The committee considered submissions from clinical experts noting that NHS infrastructure varies between tertiary centres and district general hospitals. The committee heard that smaller hospitals may lack the monitoring capacity or day-unit space needed for obinutuzumab infusions and tumour lysis syndrome monitoring, creating potential inequalities in access to some current treatments. In contrast, outpatient BTK inhibitor treatments such as acalabrutinib plus venetoclax (or venetoclax with ibrutinib) do not require these resources. Patient experts also highlighted additional barriers to treatment for CLL, including travel and parking costs, lost income, childcare responsibilities and limited digital access. The committee was aware that access to treatment options in the NHS is not an equality issue within its remit. But it noted that acalabrutinib plus venetoclax is an oral treatment so may be easier to use than some other treatments for CLL. It also noted that the company's target population for the evaluation excluded a minority of people who have untreated high-risk CLL (see section 3.3). It was aware that the marketing authorisation for acalabrutinib plus venetoclax included both high- and non-high-risk CLL subgroups. It was also aware that other fixed-duration treatment options are recommended for untreated CLL in adults irrespective of risk status (see section 3.2). So, it asked the company to provide evidence on acalabrutinib plus venetoclax in untreated high-risk CLL.

Uncaptured benefits

3.22

The company considered that the utility decrement applied for intravenous administration underestimated the burden on patients and NHS capacity. It said that this contributed to minimal quality-adjusted life year (QALY) differences between acalabrutinib plus venetoclax and venetoclax plus obinutuzumab. It also highlighted that acalabrutinib plus venetoclax may have a more favourable safety and tolerability profile than venetoclax plus ibrutinib and venetoclax plus obinutuzumab. But these differences were not reflected in the model because the applied utility decrements for adverse events were small. But the EAG explained that these proposed benefits were not supported by comparative health-related quality-of-life or patient-reported evidence and largely relied on company-led expert opinion. The EAG considered the rationale for an intravenous-related utility decrement to be reasonable but concluded that there was insufficient robust evidence to justify making changes to the model. The committee also acknowledged that venetoclax plus obinutuzumab administration would need additional hospital capacity because of the need for intravenous infusions of obinutuzumab, which was not the case for acalabrutinib plus venetoclax. It noted that a reduction in demand for intravenous infusions would reduce pressure on the healthcare system. But given the substantial uncertainties in the evidence and modelling, the committee was unable to conclude whether there were uncaptured benefits associated with acalabrutinib plus venetoclax.

Conclusion

Recommendation

3.23

The committee concluded that because not all relevant comparators were included in the company submission:

  • there was a high level of uncertainty in the comparative clinical evidence and economic modelling

  • the treatment effect of acalabrutinib plus venetoclax compared with current standard care in the NHS was unknown

  • it was not possible to determine a plausible cost-effectiveness estimate.

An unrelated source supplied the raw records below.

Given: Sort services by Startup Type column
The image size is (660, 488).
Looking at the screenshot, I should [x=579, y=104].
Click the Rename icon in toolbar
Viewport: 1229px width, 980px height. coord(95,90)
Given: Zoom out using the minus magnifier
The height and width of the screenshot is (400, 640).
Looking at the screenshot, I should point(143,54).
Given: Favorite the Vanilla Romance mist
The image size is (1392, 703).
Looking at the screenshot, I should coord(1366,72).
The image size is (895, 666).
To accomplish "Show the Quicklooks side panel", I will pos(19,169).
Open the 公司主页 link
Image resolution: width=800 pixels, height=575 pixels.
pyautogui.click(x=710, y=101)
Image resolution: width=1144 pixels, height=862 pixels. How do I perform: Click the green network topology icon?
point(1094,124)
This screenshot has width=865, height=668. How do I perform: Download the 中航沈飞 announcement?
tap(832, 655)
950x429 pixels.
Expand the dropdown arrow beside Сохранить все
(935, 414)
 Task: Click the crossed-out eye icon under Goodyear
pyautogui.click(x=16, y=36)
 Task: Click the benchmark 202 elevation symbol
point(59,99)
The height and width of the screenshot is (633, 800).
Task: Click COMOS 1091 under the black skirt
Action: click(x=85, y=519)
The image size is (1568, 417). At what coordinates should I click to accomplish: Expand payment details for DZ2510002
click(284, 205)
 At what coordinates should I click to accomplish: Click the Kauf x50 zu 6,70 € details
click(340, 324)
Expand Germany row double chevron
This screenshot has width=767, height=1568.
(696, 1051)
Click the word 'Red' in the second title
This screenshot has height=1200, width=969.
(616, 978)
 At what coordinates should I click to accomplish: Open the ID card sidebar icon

    It could not determine whether acalabrutinib plus venetoclax is an acceptable use of NHS resources. So, acalabrutinib plus venetoclax could not be recommended for treating untreated non-high-risk CLL. The committee acknowledged that acalabrutinib plus venetoclax is a new treatment option that would be welcomed by healthcare professionals and people with CLL, so it encouraged the company to provide further evidence and analyses to address the uncertainties.